第七章
シングルルームだが広さはそれなりにある。六階だから見晴らしはかなり良く市街の夜景がきれいだ。車通りがそこそこある交差点は帯広駅前だろうか。
荷物を軽く整理してから夕飯は帯広名物のあれを頂くことにした。
ホテルを出るとかなり肌寒いことに気付く。
夏が過ぎ東京では薄い長袖でまだ出歩けるのに北海道ではそうもいかなそうだ。もう一枚、ジャケットを持ってくれば良かったかも。
向かったのは駅前にほど近い目抜き通り。しかし目当ての店はその中で異彩を放つ落ち着いた門構えの店。
「いらっしゃいませ」
「一人です」
「はい、カウンター席にご案内いたします」
小料理屋のような綺麗な店内だ。メニューを見ながらオーダーをする。
「じゃあこの梅をください」
「ありがとうございます。お待ちくださいませ」
割烹料理屋のような佇まいの店内だが、食べにきたのは帯広名物、豚丼だ。
今回は専門店がひしめく駅前エリアで少し良い値段の豚丼屋をチョイスした。松竹梅と三種類のメニューがあったが、使う部位が違うのか枚数が違うのか。
「お待たせしました。どうぞ」
そうこうしていると豚丼が出てきた。
梅は六枚の豚バラ肉を使ったちょうどいいサイズ感に思える。確かに独特のドロッとしたタレがかかっていてご飯とよく合う味付け。お店によって味付けが違うそうだが、そもそも北海道はいろんなものが美味しく感じる。
一粒添えられたグリーンピースもしっかり完食した。
お店を出たのは九時少し前だったが街はすでに閑散とし始めていた。飲食店なども居酒屋以外は閉店しているところもある。
ホテルに帰る前に暖簾が下ろされた街路をとぼとぼ歩いてみた。同時に胸に込み上げてきたのは得体の知れない焦燥感に似た感情だった。

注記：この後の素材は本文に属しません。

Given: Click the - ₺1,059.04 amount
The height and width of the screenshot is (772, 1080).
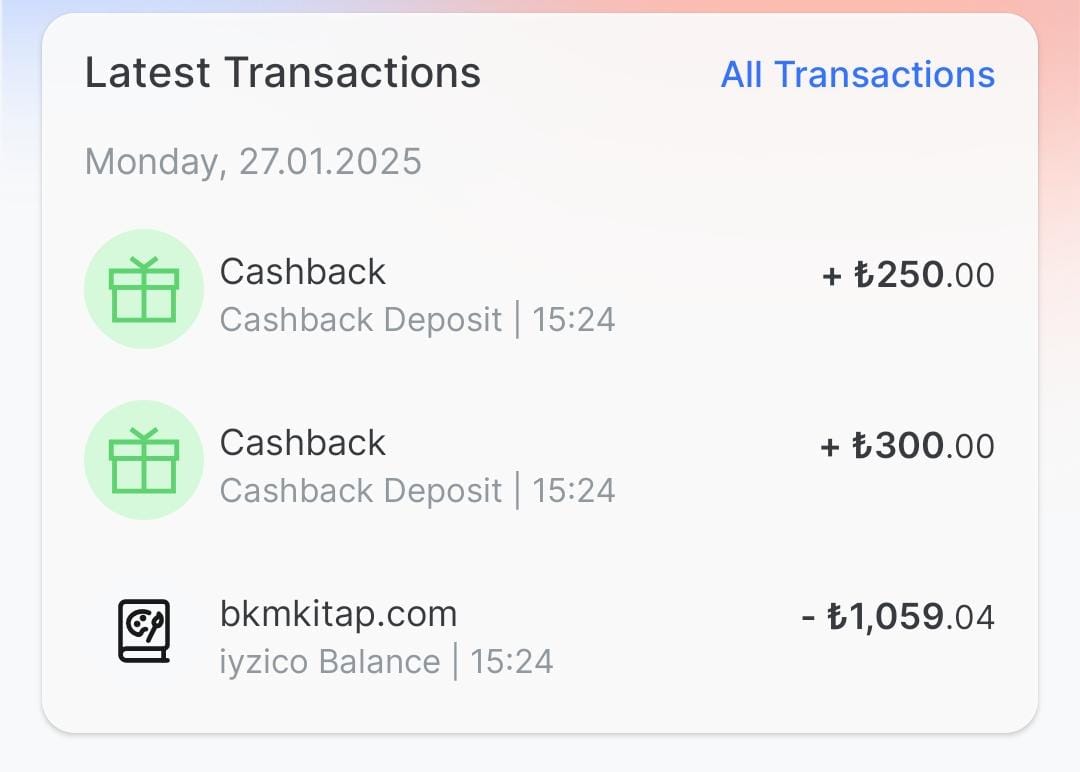Looking at the screenshot, I should [897, 617].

帯広という街が持つ少々の都会感。十勝地方の中枢部としての栄華の色。
今は、釧路湿原で夕焼けを見たときに抱いた感情とは裏腹なものがある。
車で走ってるときの何も無い牧地や草地、道端を無意識的に求めている。
たぶんそれは都会に住み続けてきた自分の本心なのかもしれない。ここは都会とは全く違う静けさがあるが、さっきの湿原より都会なのだ。
角を曲がったところに現れたセイコーマートでビールとミネラルウォーターを買い、ホテルへと戻った。

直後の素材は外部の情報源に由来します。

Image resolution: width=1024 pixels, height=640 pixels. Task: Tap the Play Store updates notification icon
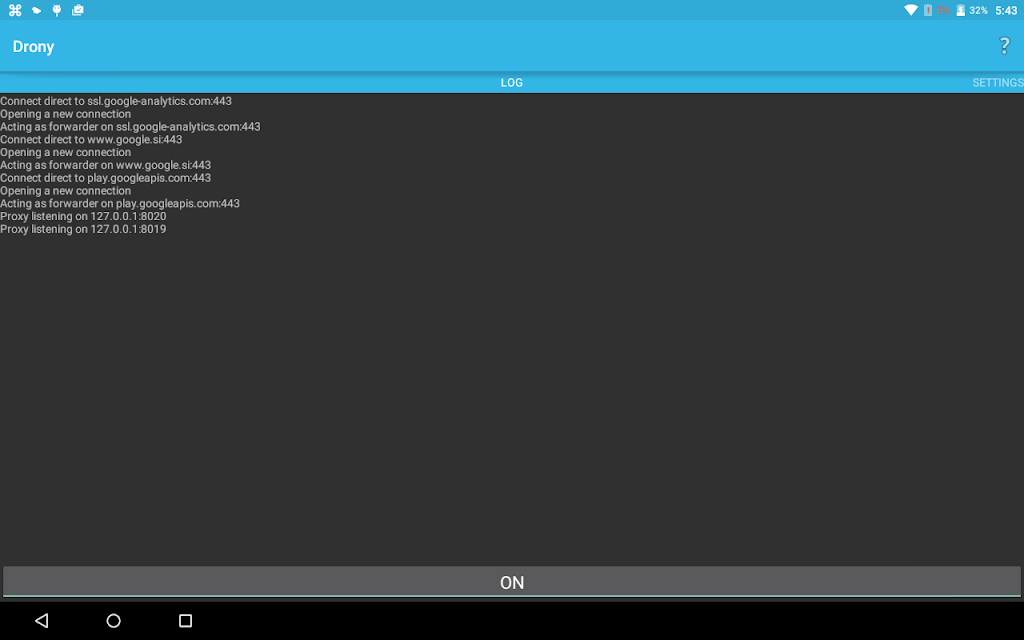pos(78,10)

不思議なことにホテルのフロントを通れば、さっきのモヤモヤからは開放され再び高揚感に包まれたのだった。
シャワーを浴び終わってテレビをつけると北海道ローカルの天気予報コーナーが明日の天気をお伝えしている。
「明日は全道おおむね晴れるでしょう。標高の高い地域や山沿いでは朝晩の霧に注意してください――」
すっかり冷めてしまったザンタレをつまみに、記念すべき北海道での初日に乾杯した。
プシュッ。
缶ビールを開けたときの音はやっぱり全国どこで聞いても気持ち良い。北海道限定と書いてあるこのビール、なかなか美味しい。どこか甘みの残るビールだ。ザンタレは冷めてもイケる。
一缶空けて二缶めに手をつけようとしたとき口寂しさを覚える。酒を飲めば自然と吸いたくなるのは生理現象かもしれない。口に煙草を咥えジッポーを手にしたときふと思い出した。
「――禁煙だったっけ」
エレベーターホールの館内図によれば一階玄関に喫煙所があるらしいが多分外だろう。ジャージで出たら風邪を引きそうだ。
どうしようか迷っているともう一箇所、タバコのマークがある。それは最上階にあるレストランの近くだ。
エレベーターを降りると自動販売機や製氷機、新聞などが置いてある小さなロビーがあった。奥のレストランは真っ暗で入り口にはロープがかけられている。多分朝食のバイキング会場になるのだろう。
殺人事件に使われそうなガラス製の灰皿を手元に引き寄せタバコに火をつけた。
さっきテレビで明日は晴れと言っていた。これは雨に降られることなく移動ができそうだ。明日は札幌観光をしてゆっくりするつもりだ。晴れなら歩き回るのも容易になる。
お土産リストを頭で書いているとエレベーターがいつの間に動いてたのか、下から上がってくる。
四、五、六・・・まだまだランプは動く。
九、十、十一。 チーン!
ドアが開く。
吐き出した煙の奥には、篠田さんがいた。